In 2001, I was a chaplain at Yale/New Haven Hospital. On 9/11, I was not working. As soon as the shock of the attack registered, I called to see if I needed to come in to help. But as the tragedy unfolded, we realized that there were not going to be many survivors. The next day when I went to work, I was asked to prepare a prayer service for the next day for the staff and patients at the hospital. We continued prayer services for several days, responded to staff and patients to listen and provide a spiritual presence as we all processed the devastating attack.
Several weeks later, I received an email from the NACC saying that the American Red Cross was looking for chaplains to be trained for a spiritual response team. I answered their appeal and flew to Chicago for a training program. While there, I met chaplains from all over the country. Up until that time, Red Cross chaplains deployed mainly for air disasters, but 9/11 brought chaplaincy into a new era.

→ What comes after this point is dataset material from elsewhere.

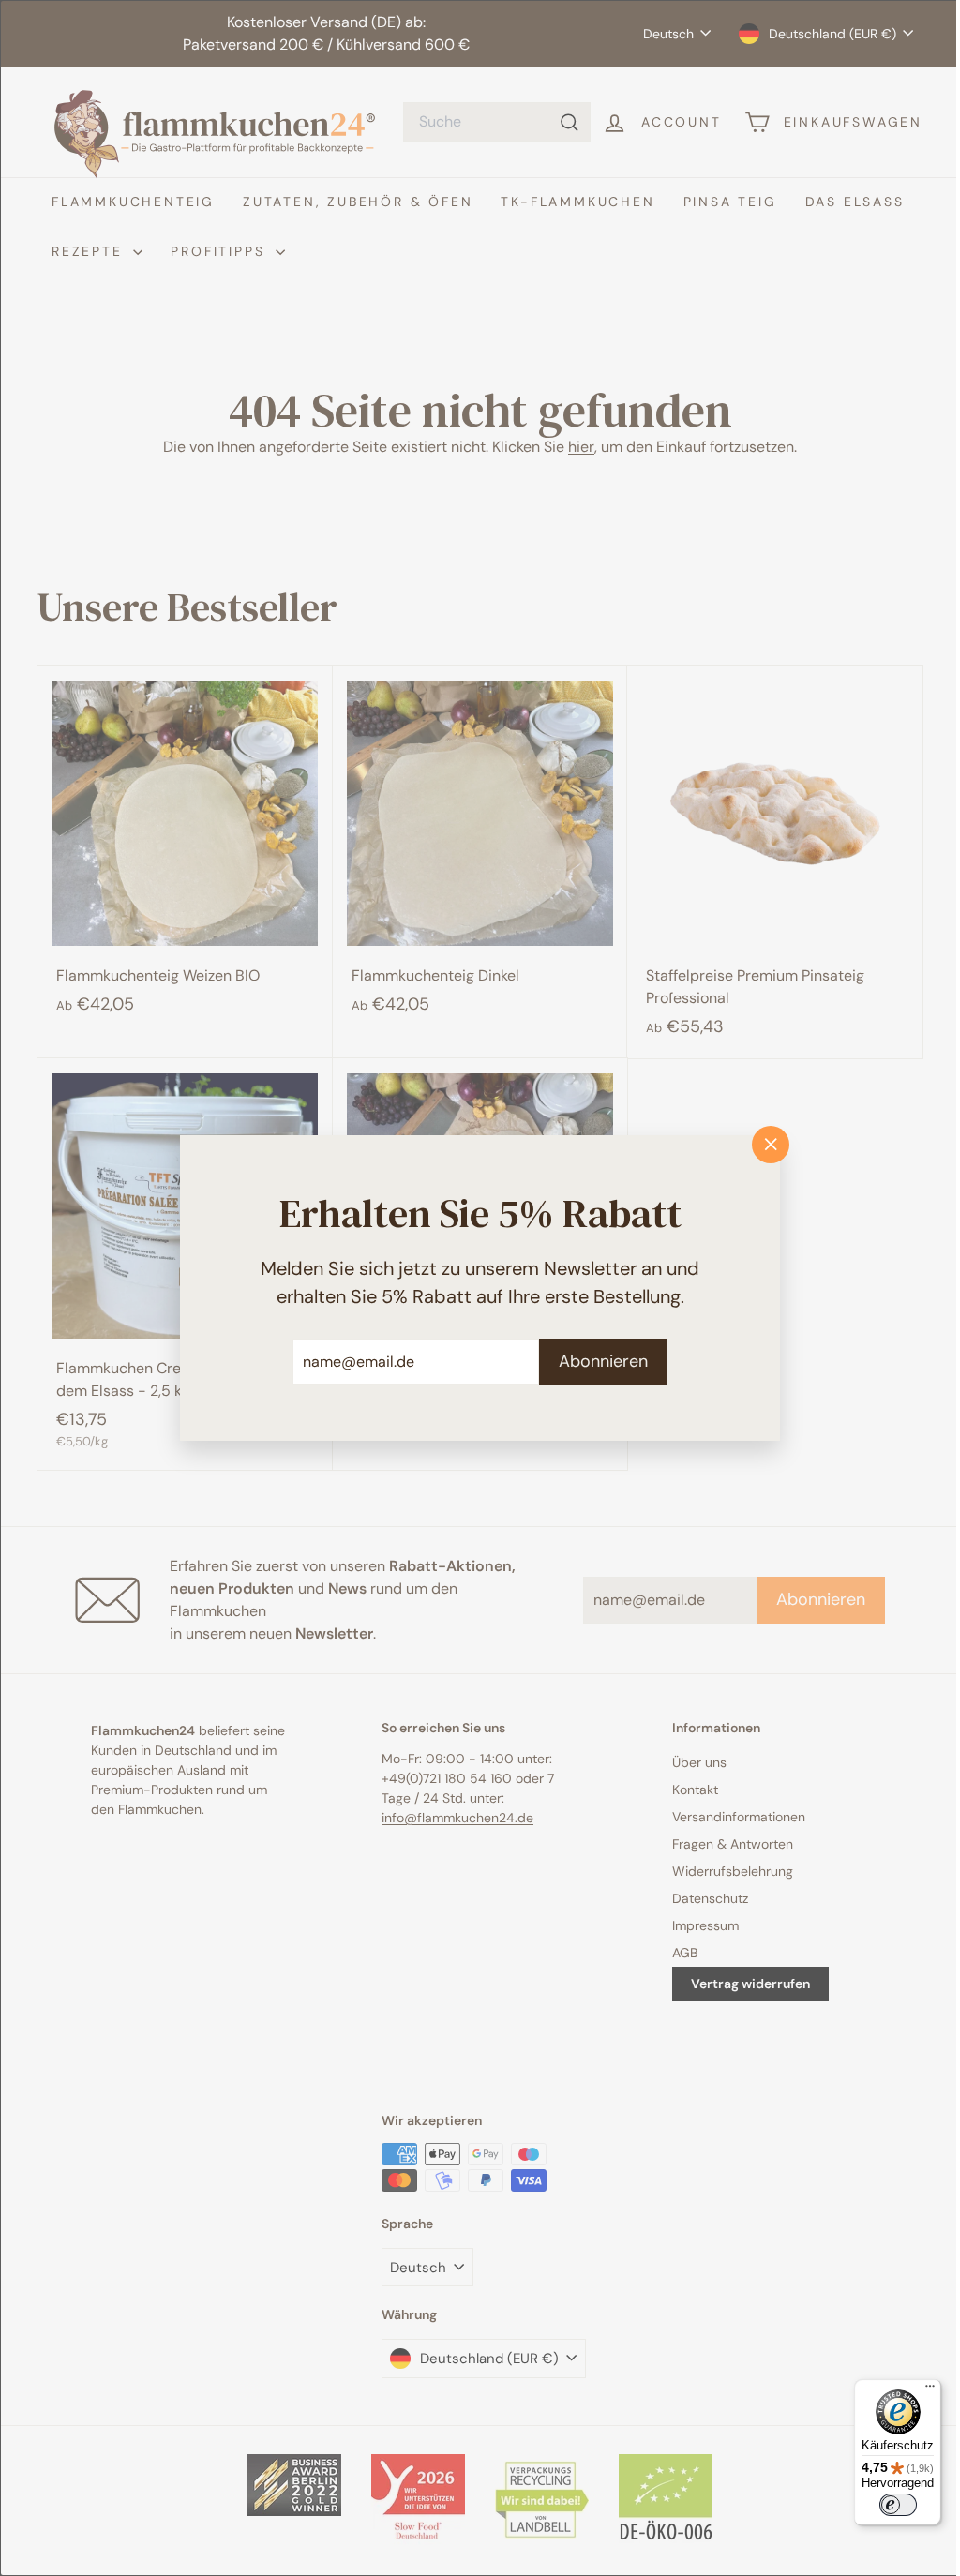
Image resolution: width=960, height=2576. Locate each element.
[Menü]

For me as a chaplain, I see that ministry is a call and response. When I responded to Red Cross, it was a call – the type that comes from very deep within my belief that God calls us many times. I said yes to that call, not knowing what it was going to mean to me or how it would change me. I came back from training in Chicago and joined the local chapter in Farmington, CT, trained locally and became part of a disaster action team.

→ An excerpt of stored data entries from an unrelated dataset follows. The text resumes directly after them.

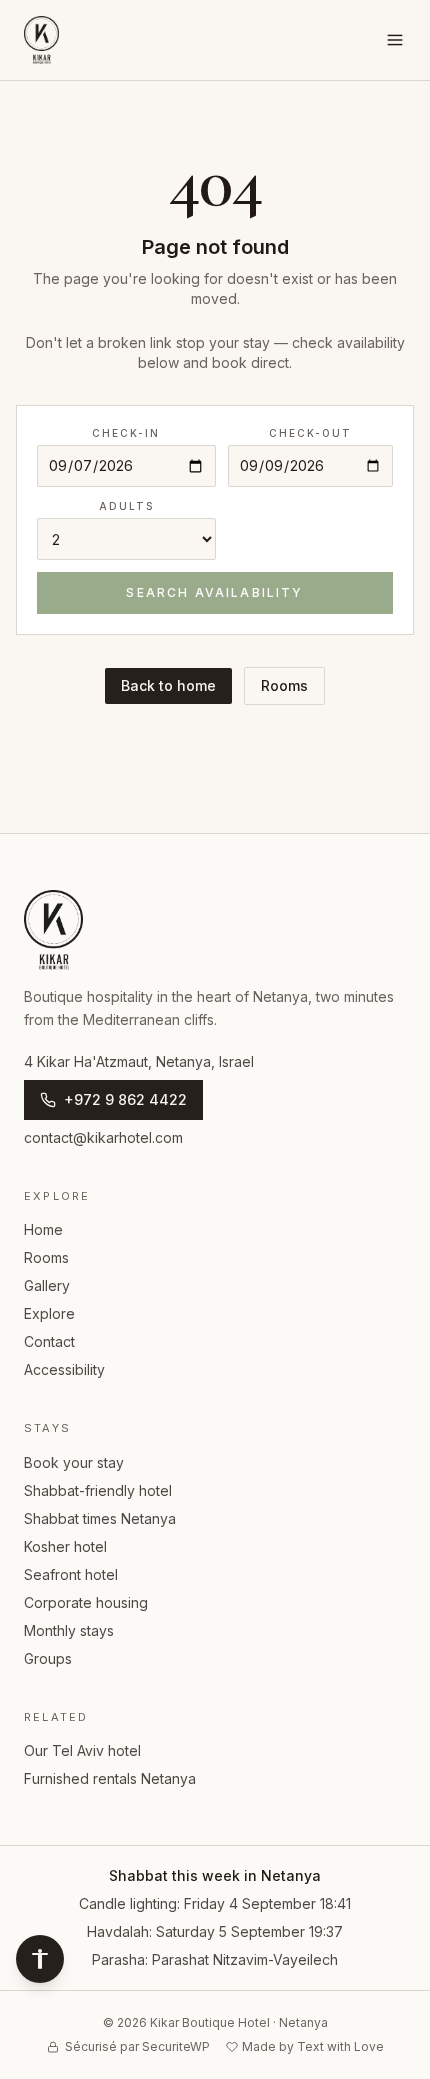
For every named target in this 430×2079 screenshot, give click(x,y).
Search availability (214, 592)
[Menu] (395, 40)
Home (43, 1229)
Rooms (284, 685)
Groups (48, 1658)
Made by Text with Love (313, 2046)
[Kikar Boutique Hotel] (41, 40)
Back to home (168, 685)
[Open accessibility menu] (40, 1959)
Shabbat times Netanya (100, 1518)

I have been deployed to many disasters with the Red Cross, but the deployment to Newtown in December 2012 left the most lasting impression on me, both as a chaplain and as a mother and grandmother. It was so close to the holidays, when families gather to celebrate the joy of being together. The tragedy in Newtown changed that for all who were directly affected, extended family and friends, the nation and the world. But my training prepared me to respond to the call. My first assignment was the Family Assistance Center, where families came to learn what financial and personal help they could receive from several agencies. I was available to offer spiritual support to the families. Since I was originally from Connecticut and had worked at Yale New Haven Hospital, I was able to reach out to former colleagues to gather nine chaplains for a large prayer service. This past December, at the one-year anniversary of the shooting, I found my emotions were still very raw.

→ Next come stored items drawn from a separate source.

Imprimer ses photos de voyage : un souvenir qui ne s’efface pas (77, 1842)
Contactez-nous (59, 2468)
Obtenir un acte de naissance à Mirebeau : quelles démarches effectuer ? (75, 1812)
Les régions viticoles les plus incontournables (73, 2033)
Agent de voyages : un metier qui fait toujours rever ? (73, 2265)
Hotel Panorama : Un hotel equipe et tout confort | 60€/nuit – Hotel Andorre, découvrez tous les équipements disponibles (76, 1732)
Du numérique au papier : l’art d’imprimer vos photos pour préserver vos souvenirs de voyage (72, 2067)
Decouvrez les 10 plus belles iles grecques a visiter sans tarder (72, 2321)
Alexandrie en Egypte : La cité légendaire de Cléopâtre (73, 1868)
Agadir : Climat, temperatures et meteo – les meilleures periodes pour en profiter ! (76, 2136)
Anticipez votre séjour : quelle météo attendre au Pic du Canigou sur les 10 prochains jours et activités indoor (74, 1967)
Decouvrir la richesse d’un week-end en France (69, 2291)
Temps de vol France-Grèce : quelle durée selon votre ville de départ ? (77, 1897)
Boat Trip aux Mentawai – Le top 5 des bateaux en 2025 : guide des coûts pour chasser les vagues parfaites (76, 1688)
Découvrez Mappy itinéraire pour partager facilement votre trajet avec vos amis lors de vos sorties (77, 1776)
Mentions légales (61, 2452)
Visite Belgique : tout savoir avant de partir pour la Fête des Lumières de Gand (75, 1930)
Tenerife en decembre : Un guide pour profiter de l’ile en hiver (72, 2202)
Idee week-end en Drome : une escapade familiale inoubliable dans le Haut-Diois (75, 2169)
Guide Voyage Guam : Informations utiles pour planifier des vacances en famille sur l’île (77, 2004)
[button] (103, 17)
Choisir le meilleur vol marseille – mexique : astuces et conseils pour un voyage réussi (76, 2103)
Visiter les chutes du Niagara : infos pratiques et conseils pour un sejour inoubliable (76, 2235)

Last April, I responded from my home on Cape Cod to the Boston Marathon bombing. I arrived during the second week, when several prayer services were being planned and a family assistance center was opened. At a very small prayer service for people who were directly affected by the bombing, I along with a rabbi helped wheel a person who had lost a leg in the bombing. It was very emotional for her and for us. Again, the gift of presence is what we offer to people we support as chaplains. The day of the very large prayer service for the MIT policeman who was killed, I along with other Disaster Spiritual Care members, offered support where policemen from all over the country came to board buses to the service. We all rode different buses to be a presence to the more than 1,000 police who attended. I witnessed Boston Strong rising from what was a horrific act of terrorism to a coming together of a city, state and nation. I’ve even converted from being a Yankee fan to a Red Sox fan!
When I joined DSC as a chaplain, I didn’t realize how it was going to impact and expand my ministry. As I reflect back, I see that my role over the years as a chaplain had prepared me for this type of crisis ministry. I was always very comfortable being in emergency situations which are fluid and changeable.
In 2009 while on hiatus with the Red Cross, I volunteered with Mercy Corps, a Sister of Mercy Volunteer Corps. I was assigned to Mercy Medical Center in Baltimore, MD, to be a member of their Spirituality and Health Initiative at the hospital. This ministry was a natural extension of my own desire to explore spirituality and how it affects not only our understanding of God’s presence in our life but how our health is impacted.
I believe one reason I can do this ministry is because I have heard the call so many times in my life and have responded with the deep belief that I don’t do what I do alone. My lived spirituality shows me that God is very present with me, and – along with family, friends, my spiritual directors and CPE supervisors – was the avenue to growth in ministry.
Marilyn Bucheri, BCC, is a chaplain at Falmouth Care and Rehabilitation Center in Falmouth, MA.